Compile link load

Source: Internet
Author: User

This article is a summary of the group sharing, mainly on the source code---executable program, the implementation of this process. That is how the source code is translated into an executable program, and then the execution of the program is executed. In Java or Python, only Java clsname or Python a.py can be used to execute the corresponding program, in fact, they are based on the underlying virtual machine. This article focuses on operating system-level connections, loading, execution, and so on, rather than the execution of virtual machine languages. Here only to link, load to carry on a brief introduction, the detailed content recommends everybody to see "the Thorough understanding computer system" and "the programmer self-accomplishment", the second book is more detailed than the first, but slightly verbose, if only to understand the suggestion read the first book of the seventh chapter.

Let's take a look at two sample programs, and follow them for example:

[CPP]View Plaincopyprint?
    1. Foo.c
    2. #include <stdio.h>
    3. int a = 10;
    4. int b;
    5. void Bar (int c);
    6. Int
    7. Main () {
    8. Bar (a);
    9. printf ("...");
    10. }

[CPP]View Plaincopyprint?
    1. Bar.c
    2. void Bar (int c) {
    3. // ...  
    4. }

Usually C programs are composed of multiple modules, each module corresponding to a C file, will be compiled to connect to the target file, and then by the connector all the modules into an executable program. You can complete the compile action with the following command:

[Plain]View Plaincopyprint?
    1. > Gcc-c foo.c

After compiling, the current directory generates FOO.O, which is the corresponding connected target file. The fact that the source code is converted into a target file consists of several steps:

Preprocessing (CPP): Complete macro substitution, file ingestion, and removal of empty lines, annotations, etc. for lexical analysis preparation.
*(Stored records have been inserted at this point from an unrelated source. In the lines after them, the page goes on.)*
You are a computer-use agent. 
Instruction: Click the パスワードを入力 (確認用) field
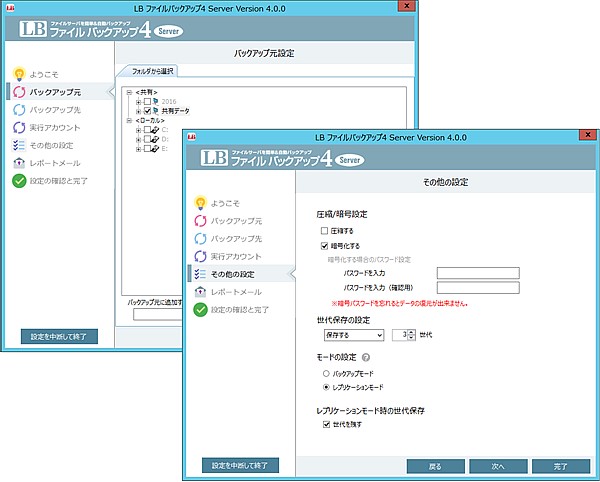point(470,288)
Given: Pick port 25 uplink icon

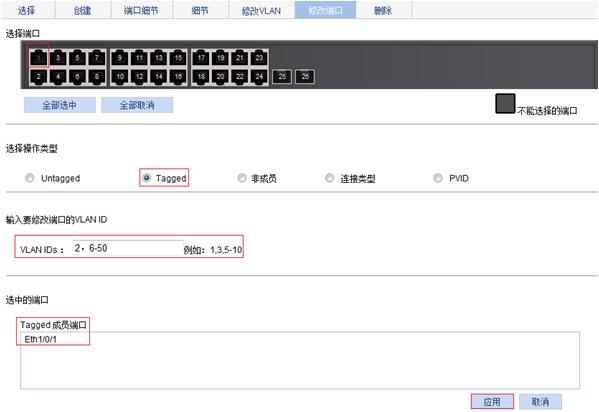Looking at the screenshot, I should (x=282, y=76).
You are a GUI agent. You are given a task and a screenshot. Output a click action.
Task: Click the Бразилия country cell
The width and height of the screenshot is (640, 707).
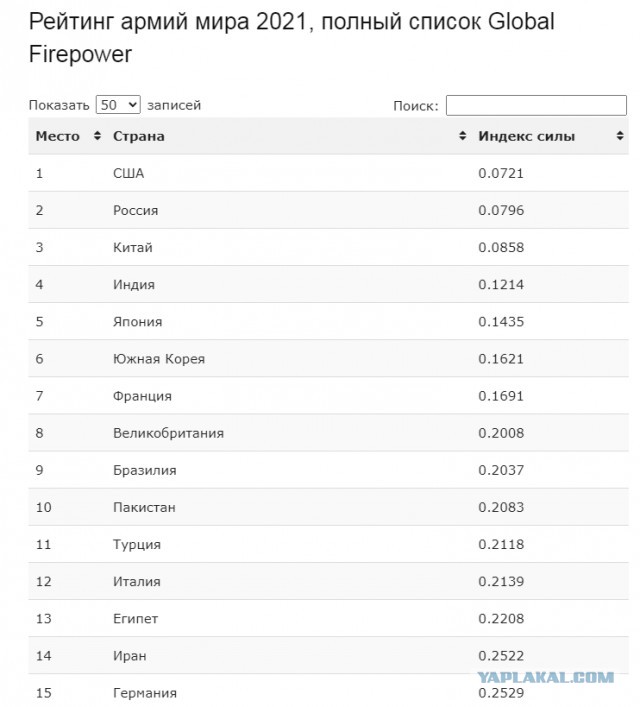coord(145,470)
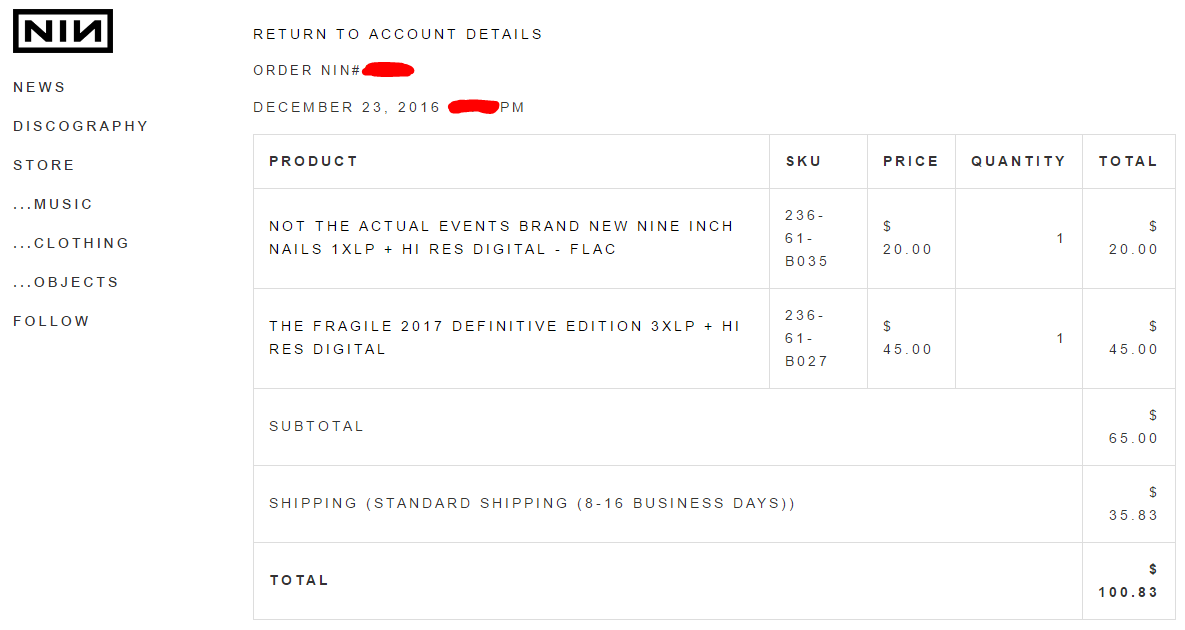The height and width of the screenshot is (630, 1185).
Task: Click the Quantity column header
Action: tap(1018, 161)

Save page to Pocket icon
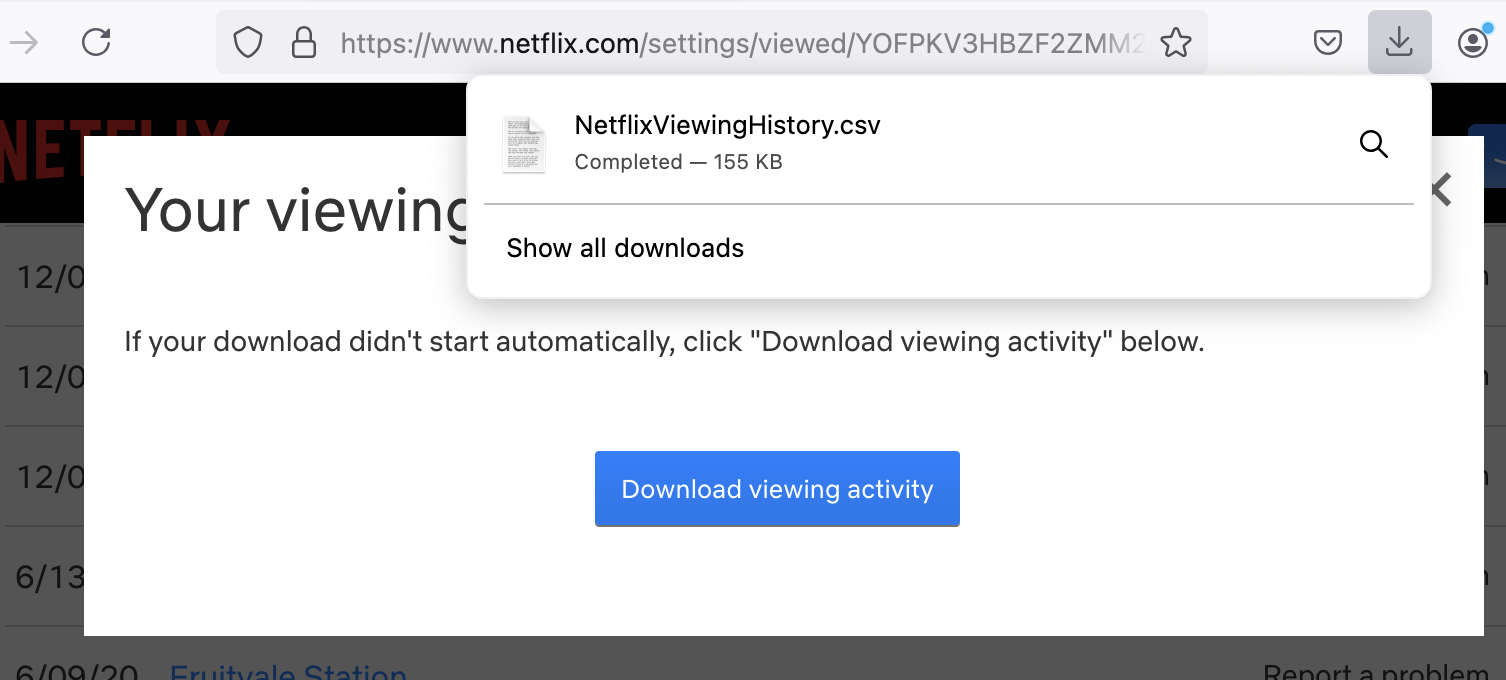[x=1328, y=42]
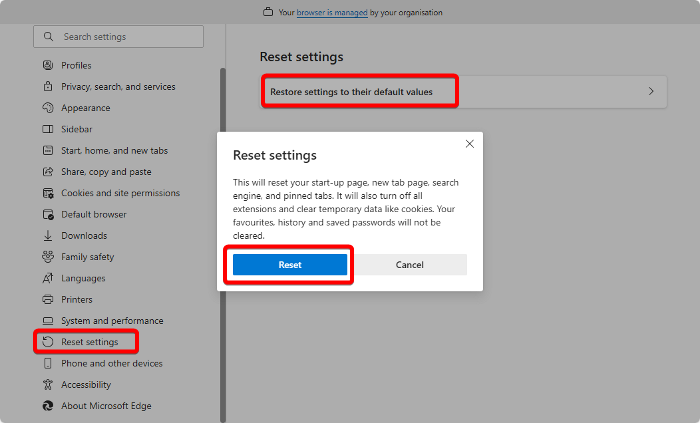
Task: Open Start, home, and new tabs settings
Action: click(114, 151)
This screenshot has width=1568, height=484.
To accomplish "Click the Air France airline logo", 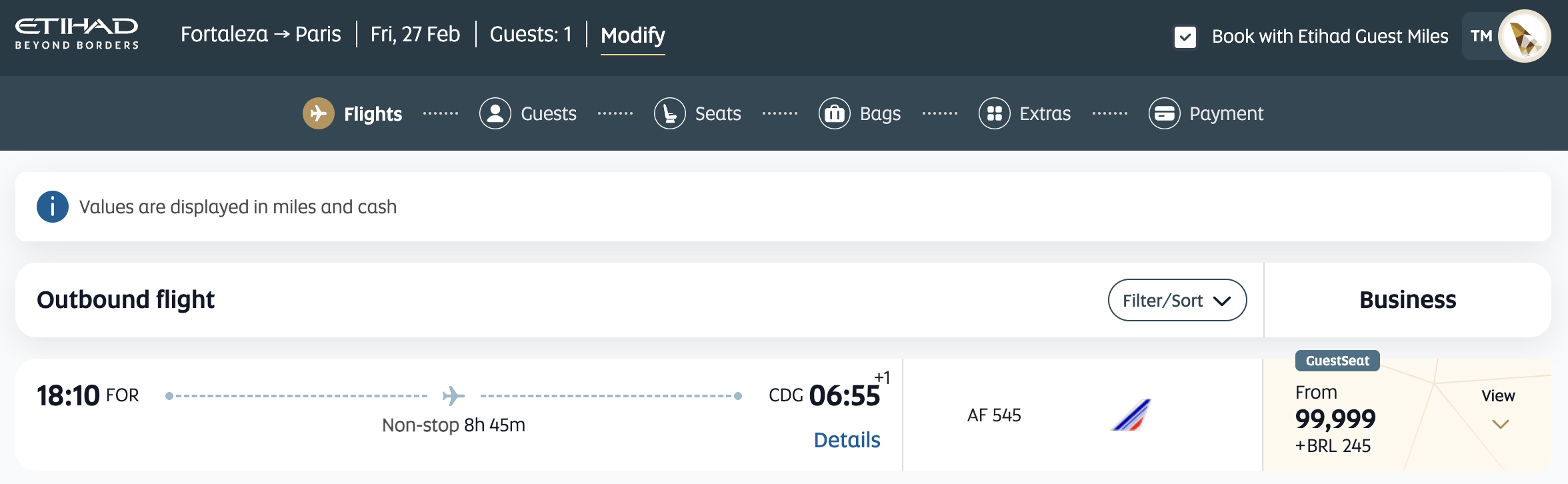I will [1131, 415].
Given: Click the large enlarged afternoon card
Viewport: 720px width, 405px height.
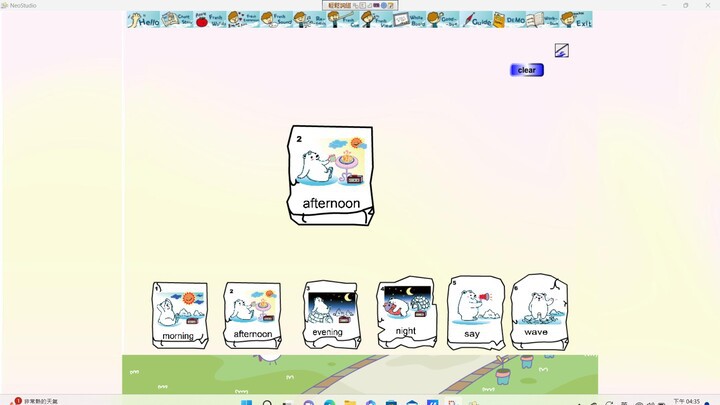Looking at the screenshot, I should 330,175.
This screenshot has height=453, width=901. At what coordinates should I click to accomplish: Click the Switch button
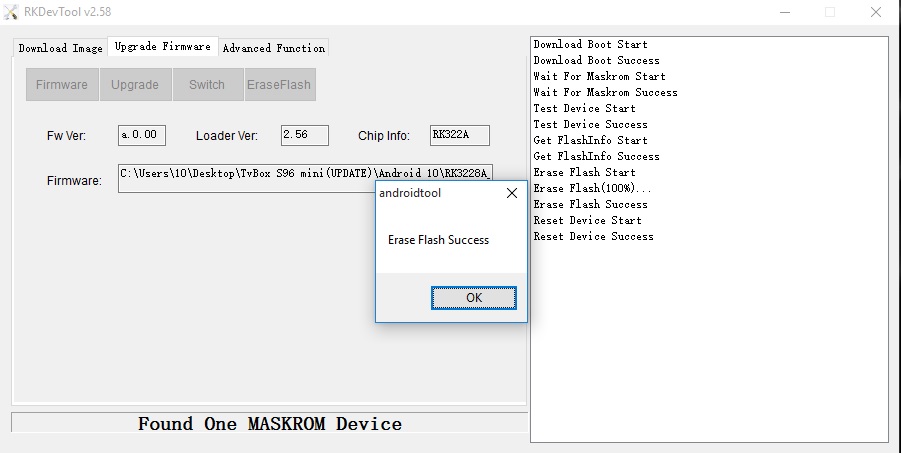(207, 85)
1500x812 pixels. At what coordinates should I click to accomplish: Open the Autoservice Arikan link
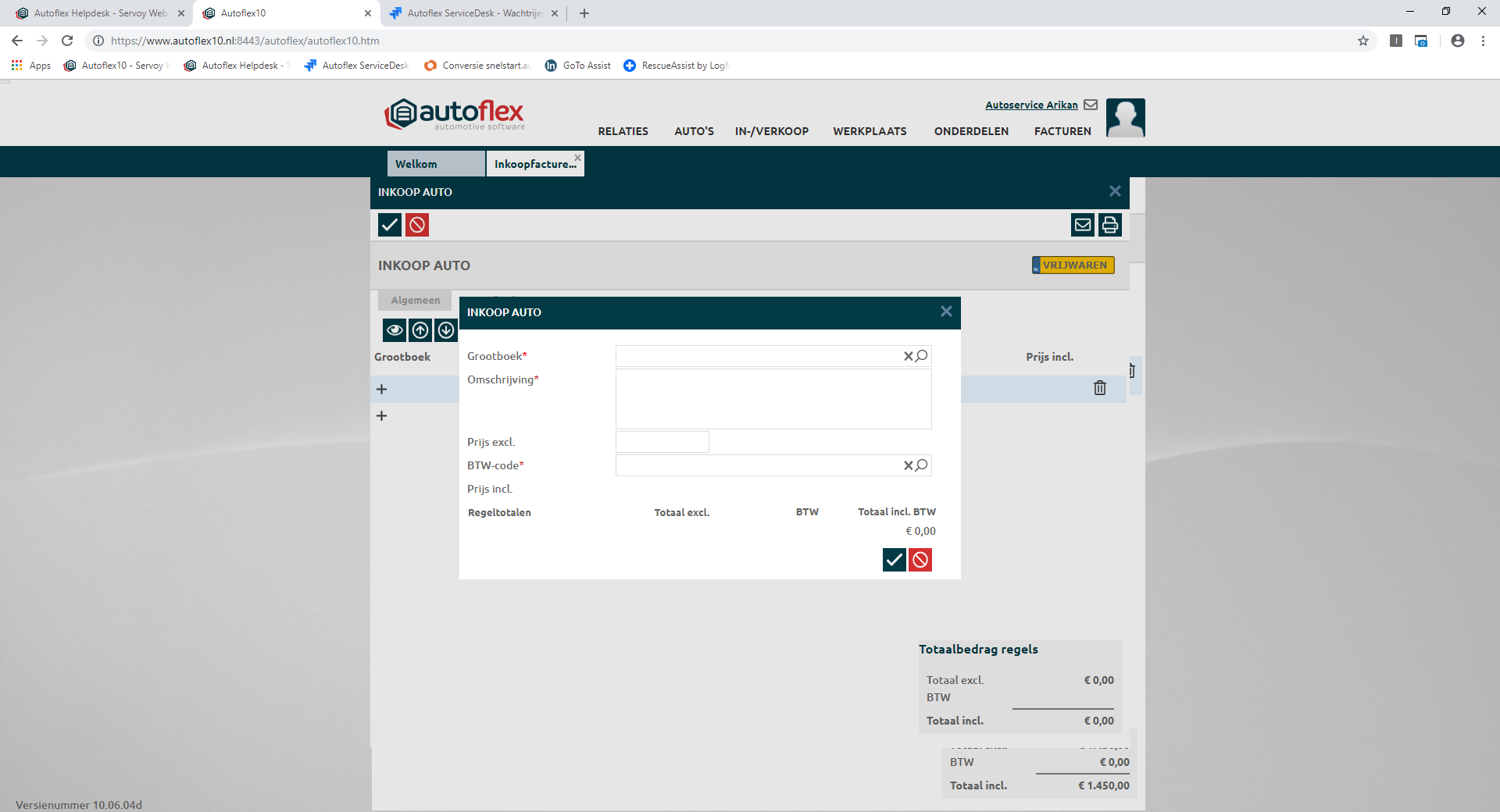point(1031,105)
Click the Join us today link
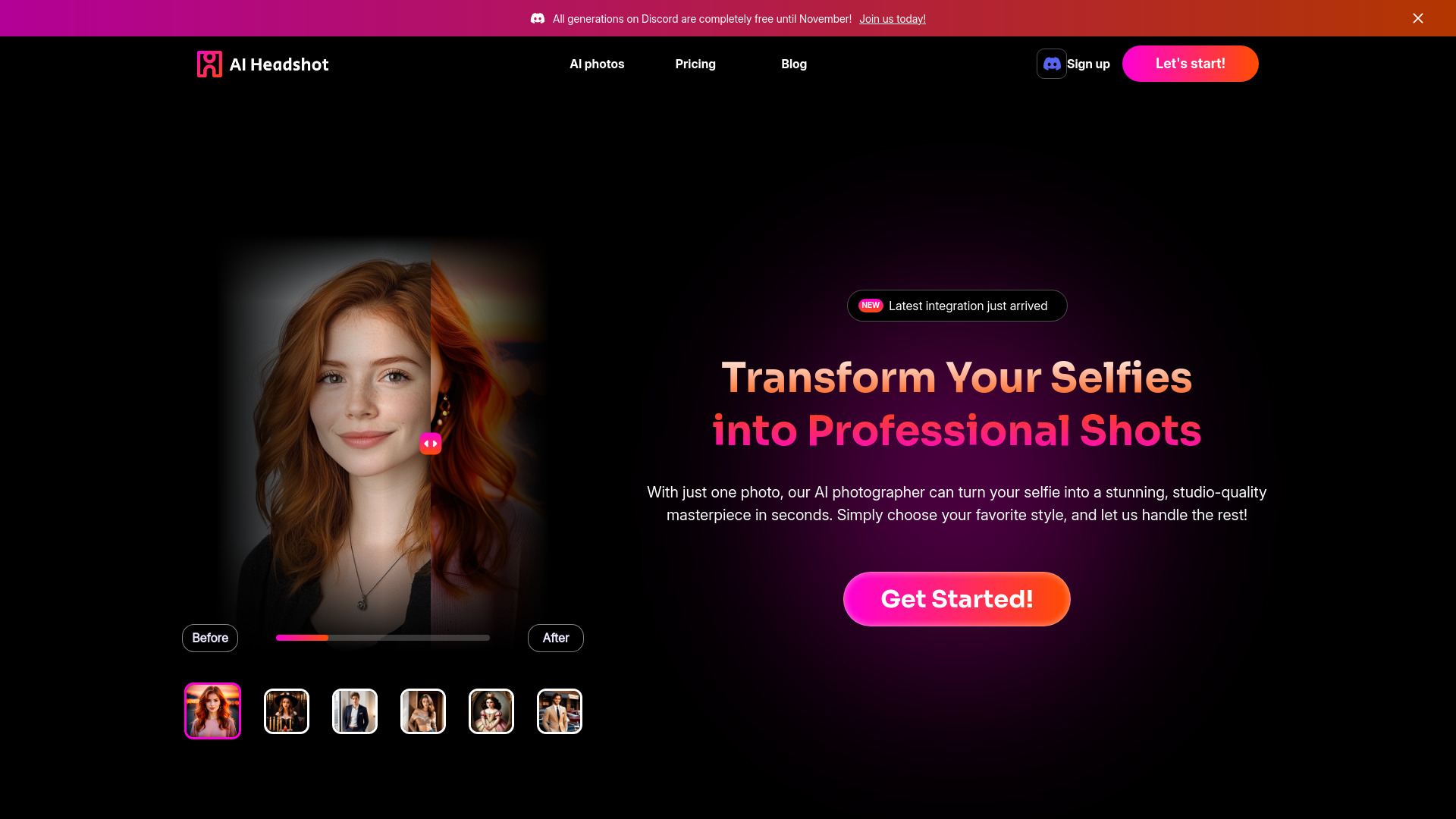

Compile (CC): The pre-processed code is compiled into assembly code, due to the addition of the assembler layer, the isolation of the different implementations of the underlying hardware, improved portability.

Assembly (AS): Converts assembly code into machine code, which is 01 sequence.

We know that a program consists of code and data that the target file must organize in some way so that the linker and the loader can identify the appropriate information from the file. Under Linux, the format of the target file is elf (executable linkable format), which can be used to describe the target file that can be linked to, and the target file box to be shared. Here's a look at what the main content of a linked target file contains. The destination file organizes the data in sections (section) and has a section Header table that describes all the sections. The main sections include:

. Data: Initialized global variables and static bureau variables. The global variable A in FOO.C is present in the. Data section.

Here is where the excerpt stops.